▶ _Task to carry out_
In the text below about the shift to online learning, how many laptops did SU procure for loan to socio-economically disadvantaged students?

Other needs for new training interventions (ranging from information sessions on copyright legislation of online learning material to online tutor training) are identified and responded to on a daily basis. Interventions that may have taken weeks to months before are now rapidly tested and implemented in order to help our students continue their studies online.

Support for students

As our first term of online teaching starts, it is expected that our students will have to negotiate a period of discomfort as they transition from on-campus engagement with lecturers and peers, to virtual learning. In order to help prepare them, a host of practical guidelines and mechanisms have been made available, via text based and video resources.

Examples include guidance on time management for self-paced learning, tips for appropriate online communication, and ways for students to contain mobile data costs. Students have continually been updated on emerging developments via email communiqués that are collated and publicly shared on a dedicated web page.

Through these communications, students have been assured that there is an acute awareness that some may not have sufficient access to the necessary digital devices or internet connectivity to allow them to proceed with fully online learning for the rest of the first semester. To address this need, SU managed to procure 1,500 laptops that will be made available on a loan basis to socio-economically disadvantaged students.

An online survey completed by approximately 19,000 students (supplemented by text message responses from students who did not complete the survey and feedback from faculties) allowed SU to compile a list of students who only have access to a cell phone and-or who indicated that they would like to make use of SU’s laptop loan offer.

▶ _Dataset content_

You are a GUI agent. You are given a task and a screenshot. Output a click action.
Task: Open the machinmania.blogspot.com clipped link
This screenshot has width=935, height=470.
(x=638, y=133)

--

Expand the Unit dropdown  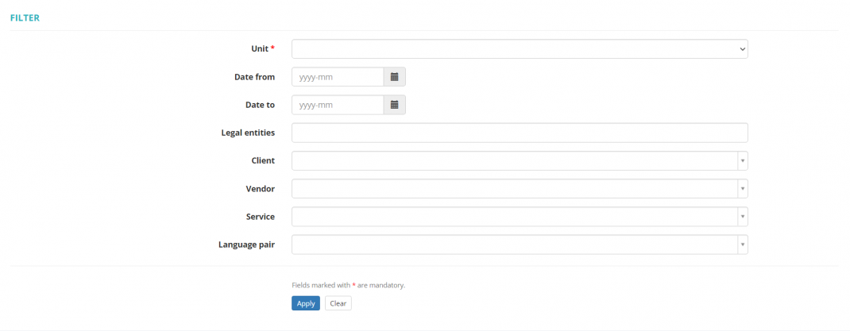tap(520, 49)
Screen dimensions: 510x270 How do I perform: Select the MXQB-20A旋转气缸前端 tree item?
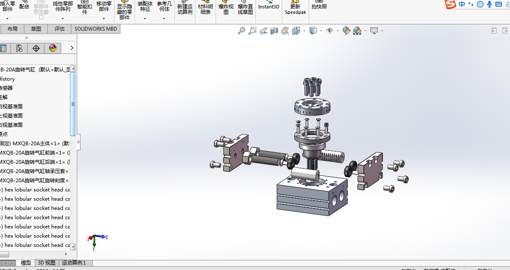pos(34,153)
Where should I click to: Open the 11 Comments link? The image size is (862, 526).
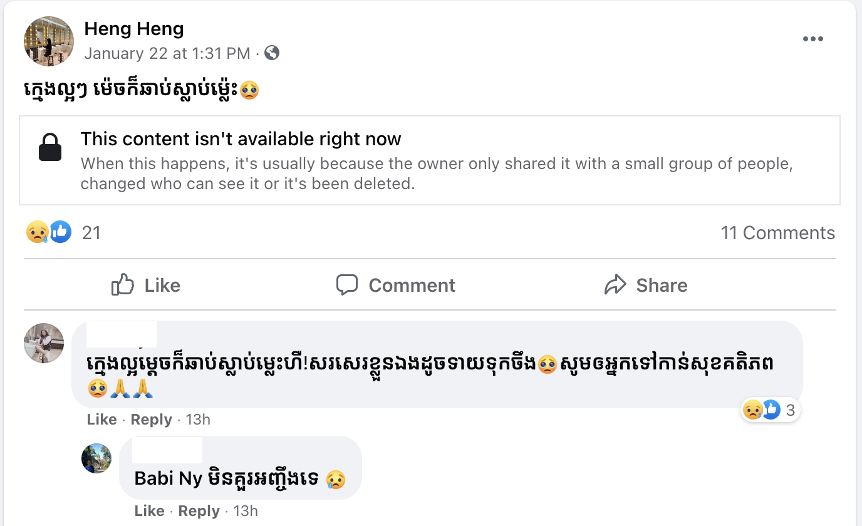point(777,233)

* * *

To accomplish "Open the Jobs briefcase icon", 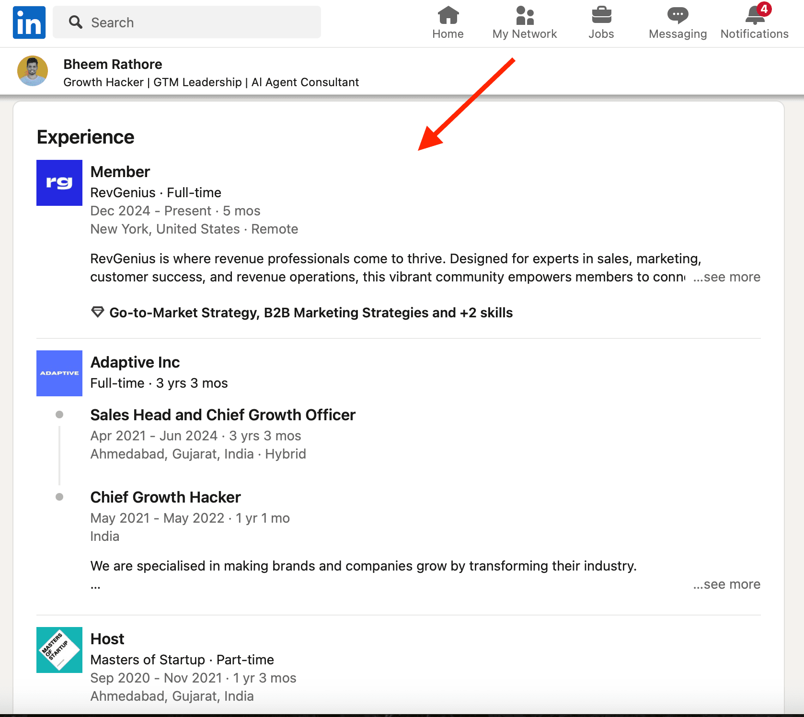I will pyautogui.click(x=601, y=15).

▶ _Response to the exercise_
1,500 laptops.